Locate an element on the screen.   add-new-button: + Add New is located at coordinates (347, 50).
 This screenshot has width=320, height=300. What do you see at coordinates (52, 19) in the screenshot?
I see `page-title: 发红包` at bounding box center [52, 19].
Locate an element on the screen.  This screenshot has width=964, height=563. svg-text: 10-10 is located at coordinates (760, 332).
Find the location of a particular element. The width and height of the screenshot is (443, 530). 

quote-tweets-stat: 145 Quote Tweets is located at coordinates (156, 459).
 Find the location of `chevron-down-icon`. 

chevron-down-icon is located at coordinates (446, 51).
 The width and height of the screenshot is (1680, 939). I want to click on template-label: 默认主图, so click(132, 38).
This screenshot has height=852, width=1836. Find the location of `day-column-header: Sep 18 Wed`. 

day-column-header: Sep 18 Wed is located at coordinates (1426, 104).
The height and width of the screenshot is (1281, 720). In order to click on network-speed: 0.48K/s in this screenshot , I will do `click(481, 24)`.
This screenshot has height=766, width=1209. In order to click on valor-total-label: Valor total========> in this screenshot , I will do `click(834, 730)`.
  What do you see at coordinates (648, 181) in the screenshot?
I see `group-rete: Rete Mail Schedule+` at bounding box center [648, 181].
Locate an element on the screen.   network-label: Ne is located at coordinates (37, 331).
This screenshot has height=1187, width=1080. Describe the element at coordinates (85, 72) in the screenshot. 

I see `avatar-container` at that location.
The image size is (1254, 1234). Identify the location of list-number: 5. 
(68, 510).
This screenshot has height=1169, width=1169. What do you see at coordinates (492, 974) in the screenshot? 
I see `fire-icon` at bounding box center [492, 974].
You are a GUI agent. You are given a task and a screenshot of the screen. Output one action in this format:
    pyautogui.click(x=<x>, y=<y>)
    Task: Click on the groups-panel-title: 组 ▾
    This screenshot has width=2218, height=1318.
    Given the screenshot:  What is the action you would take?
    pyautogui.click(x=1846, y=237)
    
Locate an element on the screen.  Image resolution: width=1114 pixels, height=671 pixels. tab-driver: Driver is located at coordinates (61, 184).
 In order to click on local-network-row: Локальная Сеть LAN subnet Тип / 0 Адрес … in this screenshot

• _Your assignment_: Copy out the entries above word for word, beginning with the very first line and ending after the line that contains "quote-tweets-stat: 145 Quote".

• _Written solution_:
Locate an element on the screen.   add-new-button: + Add New is located at coordinates (347, 50).
 This screenshot has width=320, height=300. What do you see at coordinates (52, 19) in the screenshot?
I see `page-title: 发红包` at bounding box center [52, 19].
Locate an element on the screen.  This screenshot has width=964, height=563. svg-text: 10-10 is located at coordinates (760, 332).
Find the location of a particular element. The width and height of the screenshot is (443, 530). 

quote-tweets-stat: 145 Quote Tweets is located at coordinates (156, 459).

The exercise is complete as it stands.